Надо же додуматься – повесить такую картину в гостиничном номере, где останавливаются накоротке торопливые люди, забывающие порой не только о доме, но и о себе. Зачем людям рвать душу? Зачем напоминать им, что где-то, далеко отсюда, пытаются сберечь их одинокие, тревожные думы и старческие ночные слезы. Хотя Степана теперь уже не берегли…
Нет, не получалось передышки. Хандра, мучившая его всю зиму, не исчезла, только чуть притухла на время, а мазутный брезент замаячил по-прежнему.
Степан вскочил на диван, сдернул картину с гвоздика, сунул ее за холодильник и закружился по номеру, вытряхивая из свертков и пакетов, только что купленный костюм, новые туфли, рубашки, галстуки. Он готовился все это надеть после передышки, на которую отвел четыре дня, но закончилась она раньше. Открыл дверцу шифоньера, глянул на себя в зеркало и только покачал головой. На него в упор смотрел крепкий парень с угрюмым, обветренным лицом, вбок от нижней губы тянулся широкий шрам – след давней драки. Широко расставленные рысиные глаза были колючими и недоверчивыми. Но если он улыбался, лицо сразу становилось простецким и добродушным. Сегодня ему улыбаться не хотелось. Нахмурясь и помрачнев еще больше, спустился в холл гостиницы.

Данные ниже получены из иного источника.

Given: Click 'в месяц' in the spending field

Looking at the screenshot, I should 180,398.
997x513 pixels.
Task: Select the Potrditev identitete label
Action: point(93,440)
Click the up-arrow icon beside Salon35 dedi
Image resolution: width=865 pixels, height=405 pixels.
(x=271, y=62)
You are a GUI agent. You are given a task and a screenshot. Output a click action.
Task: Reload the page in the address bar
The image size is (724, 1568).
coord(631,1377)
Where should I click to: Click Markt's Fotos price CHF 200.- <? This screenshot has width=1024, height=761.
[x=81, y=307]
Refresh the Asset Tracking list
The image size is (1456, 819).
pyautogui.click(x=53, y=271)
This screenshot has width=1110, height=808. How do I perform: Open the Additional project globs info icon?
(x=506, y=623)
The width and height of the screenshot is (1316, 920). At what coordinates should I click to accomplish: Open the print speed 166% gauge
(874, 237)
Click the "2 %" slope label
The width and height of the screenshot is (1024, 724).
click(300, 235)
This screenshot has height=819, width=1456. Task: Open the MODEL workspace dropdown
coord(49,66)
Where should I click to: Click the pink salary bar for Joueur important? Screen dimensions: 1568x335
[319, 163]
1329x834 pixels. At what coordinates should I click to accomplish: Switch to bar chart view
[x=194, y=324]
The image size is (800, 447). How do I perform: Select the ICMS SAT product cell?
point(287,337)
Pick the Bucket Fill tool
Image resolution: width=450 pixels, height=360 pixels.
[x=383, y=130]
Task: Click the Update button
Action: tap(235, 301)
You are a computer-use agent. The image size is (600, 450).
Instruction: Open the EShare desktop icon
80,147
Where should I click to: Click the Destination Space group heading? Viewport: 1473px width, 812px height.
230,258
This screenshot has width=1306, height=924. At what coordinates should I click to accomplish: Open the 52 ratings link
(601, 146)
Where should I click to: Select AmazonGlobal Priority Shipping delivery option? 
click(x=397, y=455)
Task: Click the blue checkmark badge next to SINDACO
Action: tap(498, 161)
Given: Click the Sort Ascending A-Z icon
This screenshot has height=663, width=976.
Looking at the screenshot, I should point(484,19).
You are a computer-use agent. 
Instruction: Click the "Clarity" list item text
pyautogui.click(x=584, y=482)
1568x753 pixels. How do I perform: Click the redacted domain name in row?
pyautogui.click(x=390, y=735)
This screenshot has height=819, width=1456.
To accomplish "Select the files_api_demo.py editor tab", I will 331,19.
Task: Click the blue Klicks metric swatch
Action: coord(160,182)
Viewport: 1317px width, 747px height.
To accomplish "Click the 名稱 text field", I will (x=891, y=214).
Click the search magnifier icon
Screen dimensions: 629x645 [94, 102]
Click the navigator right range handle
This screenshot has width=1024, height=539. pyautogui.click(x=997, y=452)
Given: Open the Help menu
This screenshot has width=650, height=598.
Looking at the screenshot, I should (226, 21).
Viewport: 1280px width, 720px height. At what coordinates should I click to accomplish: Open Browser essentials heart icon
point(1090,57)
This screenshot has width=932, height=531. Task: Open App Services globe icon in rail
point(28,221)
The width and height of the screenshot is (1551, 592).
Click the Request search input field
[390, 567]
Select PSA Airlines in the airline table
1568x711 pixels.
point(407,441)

В холле плавал чад из ресторанной кухни, из зала наносило табачным дымом, и слышался глухой гомон. Степан огляделся и двинулся к высокой двери, отделанной под старину деревянными кружевами, с тяжелым медным кольцом вместо ручки. Потянул кольцо на себя, в это время ресторанный оркестр подал голос, рванул что-то бесшабашно-веселое, и Степан, перешагивая через порог, вздернул голову, мрачно выговорил:
– Распрягайте, хлопцы, коней…
Водку хлестал из фужера как воду, ощущая лишь тяжелый сивушный запах, который смешивался с табаком, ударял в голову, кружил ее, дурманил, и незаметно удушливая, вонючая смесь обволокла, плотно забила нутро. Степан уже не понимал, где он и что с ним. Тело бессильно распластывалось и покрывалось липким потом, воздуха не хватало, а так хотелось глотнуть его, чтобы ожить хоть чуть-чуть. Хрипел, задыхался. Из краешка сознания неверным поплавком вынырнуло – Нюра-бомба, Нюра-бомба… Да откуда же она здесь?! Он ее давным-давно из памяти выпихнул. Нет, оказывается, зацепилась и осталась. Выбрала удобный случай и навалилась, душит. Воздуху бы, воздуху глотнуть! И так тошнехонько, а тут еще Нюра. О-о-ох! Воздуху бы полной грудью, чтобы нутро очистить. Сил нет, как дохнуть хочется. Нюра-бомба. Откуда?